Modern data transfer, which sends data in the form of modulated light beams across fiber optic cables, is among other things based on the quick switching and modulation of light.
Engineers are still having difficulty with the light sources themselves, such as LEDs or lasers, despite years of progress in the miniaturization and chip integration of light modulators.
A team of researchers at ETH Zurich led by Prof. Lukas Novotny, together with colleagues at EMPA in Dübendorf and at ICFO in Barcelona, has now found a new mechanism by which tiny but efficient light sources could be produced in the future. The results of their research have recently been published in the journal Nature Materials.
Trying the unexpected
“To achieve this, we first had to try the unexpected,” says Novotny. For several years he and his coworkers have been working on miniature light sources that are based on the tunnel effect.
Between two electrodes (made of gold and graphene in this case) separated by an insulating material, electrons can tunnel according to the rules of quantum mechanics. Light can be produced under specific conditions, that is, if the tunnel process is inelastic, indicating that the electrons’ energy is not preserved.
“Unfortunately, the yield of those light sources is rather poor because the radiative emission is very inefficient,” explains postdoc Sotirios Papadopoulos. “This emission problem is well-known in other areas of technology. In mobile phones, for instance, the chips that create the microwaves needed for transmission are only a few millimeters in size.”
The wavelength of the microwaves, in contrast, is about 20 centimeters, making them a hundred times bigger than the chip. To overcome this difference in size an antenna is needed (which, in modern phones, is actually no longer visible from the outside). The wavelength of the light is also substantially bigger than the light source in the experiments of the Zurich researchers.
Unfortunately, the yield of those light sources is rather poor because the radiative emission is very inefficient. This emission problem is well-known in other areas of technology. In mobile phones, for instance, the chips that create the microwaves needed for transmission are only a few millimeters in size.
Sotirios Papadopoulos
Semiconductor outside the tunnel junction
“One might think, then, that we were consciously looking for an antenna solution but in reality we weren’t,” says Papadopoulos.

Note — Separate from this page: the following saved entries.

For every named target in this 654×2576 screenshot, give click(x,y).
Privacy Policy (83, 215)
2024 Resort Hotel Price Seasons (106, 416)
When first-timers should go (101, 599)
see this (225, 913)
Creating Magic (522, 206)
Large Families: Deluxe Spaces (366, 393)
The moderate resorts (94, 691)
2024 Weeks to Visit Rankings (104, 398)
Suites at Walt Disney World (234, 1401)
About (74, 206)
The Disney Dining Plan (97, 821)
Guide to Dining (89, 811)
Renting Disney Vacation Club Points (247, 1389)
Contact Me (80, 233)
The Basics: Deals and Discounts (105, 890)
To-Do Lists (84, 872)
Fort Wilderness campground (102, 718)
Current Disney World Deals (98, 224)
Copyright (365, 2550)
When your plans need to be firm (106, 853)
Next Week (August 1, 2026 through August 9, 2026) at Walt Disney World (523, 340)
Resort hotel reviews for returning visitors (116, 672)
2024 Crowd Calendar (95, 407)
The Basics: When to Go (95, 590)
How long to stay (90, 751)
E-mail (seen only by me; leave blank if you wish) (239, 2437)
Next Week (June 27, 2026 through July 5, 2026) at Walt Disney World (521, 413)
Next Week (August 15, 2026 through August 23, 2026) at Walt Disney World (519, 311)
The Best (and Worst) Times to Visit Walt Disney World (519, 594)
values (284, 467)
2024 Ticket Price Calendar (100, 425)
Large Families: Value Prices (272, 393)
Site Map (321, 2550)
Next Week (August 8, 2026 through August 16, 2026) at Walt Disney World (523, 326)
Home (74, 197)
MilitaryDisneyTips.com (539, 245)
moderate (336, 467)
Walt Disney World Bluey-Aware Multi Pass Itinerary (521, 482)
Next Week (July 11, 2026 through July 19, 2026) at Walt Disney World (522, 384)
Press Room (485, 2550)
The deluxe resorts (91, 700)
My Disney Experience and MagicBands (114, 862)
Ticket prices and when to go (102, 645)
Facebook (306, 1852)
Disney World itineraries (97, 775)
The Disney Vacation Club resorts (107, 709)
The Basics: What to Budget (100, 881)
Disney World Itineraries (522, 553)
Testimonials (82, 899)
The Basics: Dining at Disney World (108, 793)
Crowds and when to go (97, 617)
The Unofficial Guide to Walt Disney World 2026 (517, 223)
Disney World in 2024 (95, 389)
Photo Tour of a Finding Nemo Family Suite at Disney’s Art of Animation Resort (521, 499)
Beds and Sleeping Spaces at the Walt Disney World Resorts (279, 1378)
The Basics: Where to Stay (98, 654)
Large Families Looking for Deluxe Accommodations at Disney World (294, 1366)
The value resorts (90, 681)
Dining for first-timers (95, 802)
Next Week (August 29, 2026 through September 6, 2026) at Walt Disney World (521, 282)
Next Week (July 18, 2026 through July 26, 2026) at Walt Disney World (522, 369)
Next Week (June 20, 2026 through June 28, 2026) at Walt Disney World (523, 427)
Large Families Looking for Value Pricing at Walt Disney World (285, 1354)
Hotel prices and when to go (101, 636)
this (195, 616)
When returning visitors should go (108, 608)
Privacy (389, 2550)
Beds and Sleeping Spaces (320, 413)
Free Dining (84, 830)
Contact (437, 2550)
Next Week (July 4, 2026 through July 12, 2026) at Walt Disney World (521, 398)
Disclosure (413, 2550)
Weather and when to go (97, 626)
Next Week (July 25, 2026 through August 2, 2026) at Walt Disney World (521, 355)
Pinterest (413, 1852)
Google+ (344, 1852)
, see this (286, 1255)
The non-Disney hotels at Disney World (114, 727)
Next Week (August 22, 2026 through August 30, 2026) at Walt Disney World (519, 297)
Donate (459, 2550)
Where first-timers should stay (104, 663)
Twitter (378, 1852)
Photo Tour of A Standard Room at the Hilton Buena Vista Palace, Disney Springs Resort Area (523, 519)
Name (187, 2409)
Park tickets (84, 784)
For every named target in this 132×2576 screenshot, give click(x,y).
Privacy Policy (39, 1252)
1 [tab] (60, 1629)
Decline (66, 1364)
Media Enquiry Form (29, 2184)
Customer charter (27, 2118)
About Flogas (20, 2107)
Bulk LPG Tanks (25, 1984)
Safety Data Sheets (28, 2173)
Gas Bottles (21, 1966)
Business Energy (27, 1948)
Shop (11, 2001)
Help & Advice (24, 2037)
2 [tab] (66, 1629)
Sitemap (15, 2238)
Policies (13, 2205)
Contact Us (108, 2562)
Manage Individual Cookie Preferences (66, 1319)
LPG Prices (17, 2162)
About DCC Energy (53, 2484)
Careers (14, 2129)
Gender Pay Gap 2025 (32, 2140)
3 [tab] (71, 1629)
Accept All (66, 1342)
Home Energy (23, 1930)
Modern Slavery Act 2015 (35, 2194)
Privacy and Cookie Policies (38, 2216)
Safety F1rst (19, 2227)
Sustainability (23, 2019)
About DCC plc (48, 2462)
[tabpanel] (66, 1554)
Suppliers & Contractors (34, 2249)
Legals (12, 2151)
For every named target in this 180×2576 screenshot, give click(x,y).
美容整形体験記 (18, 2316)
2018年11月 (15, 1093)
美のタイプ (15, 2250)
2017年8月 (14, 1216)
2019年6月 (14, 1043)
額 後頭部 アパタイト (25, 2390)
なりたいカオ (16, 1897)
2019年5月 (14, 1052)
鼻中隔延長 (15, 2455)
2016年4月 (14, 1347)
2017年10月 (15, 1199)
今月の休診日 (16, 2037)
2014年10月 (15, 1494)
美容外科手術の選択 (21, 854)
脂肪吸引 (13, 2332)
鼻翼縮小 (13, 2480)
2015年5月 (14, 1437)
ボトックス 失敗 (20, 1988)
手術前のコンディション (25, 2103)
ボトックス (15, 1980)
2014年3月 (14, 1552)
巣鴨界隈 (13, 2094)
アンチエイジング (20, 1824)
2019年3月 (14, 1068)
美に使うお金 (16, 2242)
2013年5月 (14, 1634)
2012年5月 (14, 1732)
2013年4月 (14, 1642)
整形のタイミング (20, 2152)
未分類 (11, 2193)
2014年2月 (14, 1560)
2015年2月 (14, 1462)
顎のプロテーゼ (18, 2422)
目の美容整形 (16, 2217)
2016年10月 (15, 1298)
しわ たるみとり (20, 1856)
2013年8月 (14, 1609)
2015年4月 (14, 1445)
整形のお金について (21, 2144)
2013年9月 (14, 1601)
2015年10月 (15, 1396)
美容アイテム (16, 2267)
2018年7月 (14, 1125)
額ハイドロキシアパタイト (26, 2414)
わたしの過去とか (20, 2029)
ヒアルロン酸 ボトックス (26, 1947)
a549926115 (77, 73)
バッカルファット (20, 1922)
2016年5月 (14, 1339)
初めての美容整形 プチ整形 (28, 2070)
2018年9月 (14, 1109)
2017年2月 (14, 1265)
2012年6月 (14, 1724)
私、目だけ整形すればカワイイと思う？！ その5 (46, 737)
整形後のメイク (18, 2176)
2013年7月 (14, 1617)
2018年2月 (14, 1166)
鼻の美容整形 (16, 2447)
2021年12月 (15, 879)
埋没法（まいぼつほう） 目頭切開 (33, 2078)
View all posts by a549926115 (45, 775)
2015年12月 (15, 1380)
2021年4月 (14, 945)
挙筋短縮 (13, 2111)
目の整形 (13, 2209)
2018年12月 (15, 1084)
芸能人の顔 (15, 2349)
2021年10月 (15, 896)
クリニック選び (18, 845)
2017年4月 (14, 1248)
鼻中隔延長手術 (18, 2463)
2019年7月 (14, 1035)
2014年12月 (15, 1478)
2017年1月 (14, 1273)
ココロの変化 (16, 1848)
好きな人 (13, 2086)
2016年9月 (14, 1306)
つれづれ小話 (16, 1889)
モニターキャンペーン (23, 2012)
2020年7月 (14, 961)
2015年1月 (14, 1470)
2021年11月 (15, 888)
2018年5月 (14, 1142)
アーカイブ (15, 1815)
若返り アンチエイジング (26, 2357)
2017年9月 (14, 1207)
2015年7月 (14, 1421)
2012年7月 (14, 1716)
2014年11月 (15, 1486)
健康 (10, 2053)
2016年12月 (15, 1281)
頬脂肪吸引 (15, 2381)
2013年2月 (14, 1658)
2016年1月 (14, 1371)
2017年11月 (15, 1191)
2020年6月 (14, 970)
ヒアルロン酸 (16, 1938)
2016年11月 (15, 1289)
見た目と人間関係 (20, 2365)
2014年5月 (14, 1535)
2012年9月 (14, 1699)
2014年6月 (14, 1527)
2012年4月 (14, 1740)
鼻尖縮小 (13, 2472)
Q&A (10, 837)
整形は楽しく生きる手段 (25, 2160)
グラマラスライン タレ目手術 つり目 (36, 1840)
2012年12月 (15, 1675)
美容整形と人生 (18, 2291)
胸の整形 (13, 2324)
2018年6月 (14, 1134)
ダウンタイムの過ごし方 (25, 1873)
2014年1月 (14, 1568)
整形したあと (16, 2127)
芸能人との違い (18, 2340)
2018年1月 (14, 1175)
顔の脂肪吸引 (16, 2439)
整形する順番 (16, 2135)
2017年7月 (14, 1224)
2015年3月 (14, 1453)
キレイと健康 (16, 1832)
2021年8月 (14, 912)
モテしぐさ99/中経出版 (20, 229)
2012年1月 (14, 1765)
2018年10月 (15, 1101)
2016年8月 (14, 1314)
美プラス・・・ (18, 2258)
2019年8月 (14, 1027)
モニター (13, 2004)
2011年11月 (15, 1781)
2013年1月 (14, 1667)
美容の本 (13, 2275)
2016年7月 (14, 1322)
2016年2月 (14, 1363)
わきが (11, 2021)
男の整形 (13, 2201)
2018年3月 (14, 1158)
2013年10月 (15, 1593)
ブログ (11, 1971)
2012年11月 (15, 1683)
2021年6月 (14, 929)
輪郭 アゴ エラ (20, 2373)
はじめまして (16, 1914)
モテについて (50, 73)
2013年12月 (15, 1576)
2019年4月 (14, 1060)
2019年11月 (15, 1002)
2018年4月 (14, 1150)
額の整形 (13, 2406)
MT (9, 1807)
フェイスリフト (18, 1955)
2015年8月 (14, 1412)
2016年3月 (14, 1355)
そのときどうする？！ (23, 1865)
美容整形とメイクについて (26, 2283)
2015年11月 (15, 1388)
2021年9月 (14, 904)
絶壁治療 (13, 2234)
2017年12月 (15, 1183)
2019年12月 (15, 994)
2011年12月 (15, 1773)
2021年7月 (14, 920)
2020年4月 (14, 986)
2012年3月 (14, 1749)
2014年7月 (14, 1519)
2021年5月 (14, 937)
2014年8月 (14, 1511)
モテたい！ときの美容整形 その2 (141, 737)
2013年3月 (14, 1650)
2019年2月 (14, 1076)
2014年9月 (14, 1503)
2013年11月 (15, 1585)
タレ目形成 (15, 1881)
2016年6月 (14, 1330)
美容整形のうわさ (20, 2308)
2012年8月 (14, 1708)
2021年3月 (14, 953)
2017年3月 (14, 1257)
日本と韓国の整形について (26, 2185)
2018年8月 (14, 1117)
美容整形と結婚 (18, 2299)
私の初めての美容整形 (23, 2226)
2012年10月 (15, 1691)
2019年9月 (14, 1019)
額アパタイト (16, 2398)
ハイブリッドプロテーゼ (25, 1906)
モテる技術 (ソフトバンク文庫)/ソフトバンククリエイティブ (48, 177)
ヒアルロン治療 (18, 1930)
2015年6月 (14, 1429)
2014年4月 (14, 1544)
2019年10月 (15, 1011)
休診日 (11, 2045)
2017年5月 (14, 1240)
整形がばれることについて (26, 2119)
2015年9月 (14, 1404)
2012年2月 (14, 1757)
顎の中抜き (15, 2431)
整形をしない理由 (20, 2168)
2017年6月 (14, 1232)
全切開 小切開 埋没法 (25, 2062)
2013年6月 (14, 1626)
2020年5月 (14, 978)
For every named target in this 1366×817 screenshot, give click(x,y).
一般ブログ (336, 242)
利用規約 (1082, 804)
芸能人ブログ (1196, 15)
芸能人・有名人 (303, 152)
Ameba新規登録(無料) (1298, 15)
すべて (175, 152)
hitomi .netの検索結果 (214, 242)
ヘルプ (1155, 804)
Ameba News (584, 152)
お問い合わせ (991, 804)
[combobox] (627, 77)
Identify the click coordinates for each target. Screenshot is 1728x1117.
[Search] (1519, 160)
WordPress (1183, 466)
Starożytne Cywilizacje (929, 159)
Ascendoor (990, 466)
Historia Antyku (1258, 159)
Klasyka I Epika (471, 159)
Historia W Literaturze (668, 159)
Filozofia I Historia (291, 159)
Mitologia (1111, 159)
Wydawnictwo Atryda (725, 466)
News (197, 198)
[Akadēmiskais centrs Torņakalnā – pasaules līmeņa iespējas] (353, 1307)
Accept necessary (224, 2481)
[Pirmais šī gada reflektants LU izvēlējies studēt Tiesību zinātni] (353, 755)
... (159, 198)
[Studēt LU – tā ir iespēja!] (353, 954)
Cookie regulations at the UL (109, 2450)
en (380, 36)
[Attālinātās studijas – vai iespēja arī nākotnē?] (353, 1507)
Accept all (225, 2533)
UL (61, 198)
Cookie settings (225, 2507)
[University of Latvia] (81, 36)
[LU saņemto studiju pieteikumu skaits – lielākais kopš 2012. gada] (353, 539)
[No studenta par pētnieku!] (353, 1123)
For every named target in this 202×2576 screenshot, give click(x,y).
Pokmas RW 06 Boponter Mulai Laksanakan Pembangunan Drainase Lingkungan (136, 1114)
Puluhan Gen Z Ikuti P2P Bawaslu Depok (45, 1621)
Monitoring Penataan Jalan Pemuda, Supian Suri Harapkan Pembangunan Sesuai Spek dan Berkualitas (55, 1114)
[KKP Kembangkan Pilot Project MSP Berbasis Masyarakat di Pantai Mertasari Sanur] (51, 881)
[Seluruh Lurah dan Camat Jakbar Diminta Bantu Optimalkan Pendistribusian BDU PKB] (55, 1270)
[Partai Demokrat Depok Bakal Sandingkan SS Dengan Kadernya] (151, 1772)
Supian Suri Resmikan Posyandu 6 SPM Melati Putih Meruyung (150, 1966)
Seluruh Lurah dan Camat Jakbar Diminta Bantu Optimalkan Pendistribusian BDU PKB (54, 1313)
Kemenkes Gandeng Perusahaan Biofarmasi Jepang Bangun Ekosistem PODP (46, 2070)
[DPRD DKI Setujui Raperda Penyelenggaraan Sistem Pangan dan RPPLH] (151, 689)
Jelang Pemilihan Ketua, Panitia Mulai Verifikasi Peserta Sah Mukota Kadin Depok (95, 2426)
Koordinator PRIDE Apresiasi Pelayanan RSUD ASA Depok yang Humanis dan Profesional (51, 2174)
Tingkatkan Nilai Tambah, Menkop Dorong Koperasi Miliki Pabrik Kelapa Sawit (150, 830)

The researchers were looking at layers of semiconductor materials sandwiched between the electrodes of the tunnel junction with a thickness of a single atom, such as tungsten disulfide, like other groups before them.
The ideal position should, in theory, be somewhere between the two electrodes, possibly a little closer to one than the other. The semiconductor was placed on top of the graphene electrode outside the tunnel junction as an entirely new experiment by the researchers.
Surprising antenna action
Surprisingly, this apparently illogical position worked very well. By adjusting the voltage applied to the tunnel junction and observing the current flowing through it, the researchers were able to determine the cause of this. This measurement clearly demonstrated a resonance that matched the semiconductor material’s so-called exciton resonance.
Excitons are composed of an electron bonded by the positively charged hole, which stands in for a missing electron. They can be excited, for instance, by light irradiation. The exciton resonance was a definite indicator that charge carriers did not activate the semiconductor directly after all; there were no electrons passing through it.
Rather, the semiconductor had absorbed and then released the energy produced in the tunnel junction. In other words, it acted very much like an antenna.
Applications in nanoscale light sources
“For now, this antenna is not very good because inside the semiconductor so-called dark excitons are created, which means that not much light is emitted,” Novotny concedes. “Improving this will be our homework for the near future.”
It should be able to develop light sources that measure only a few nanometers and are thus a thousand times smaller than the wavelength of the light they produce if the researchers are successful in increasing the efficiency of the light emission by the semiconductor.
The semiconductor antenna doesn’t have any electrons flowing through it, so it also doesn’t have any of the undesirable effects that frequently happen at borders and can lower efficiency.
“In any case, we have opened a door to new applications,” says Novotny. Trying the unexpected has evidently paid off.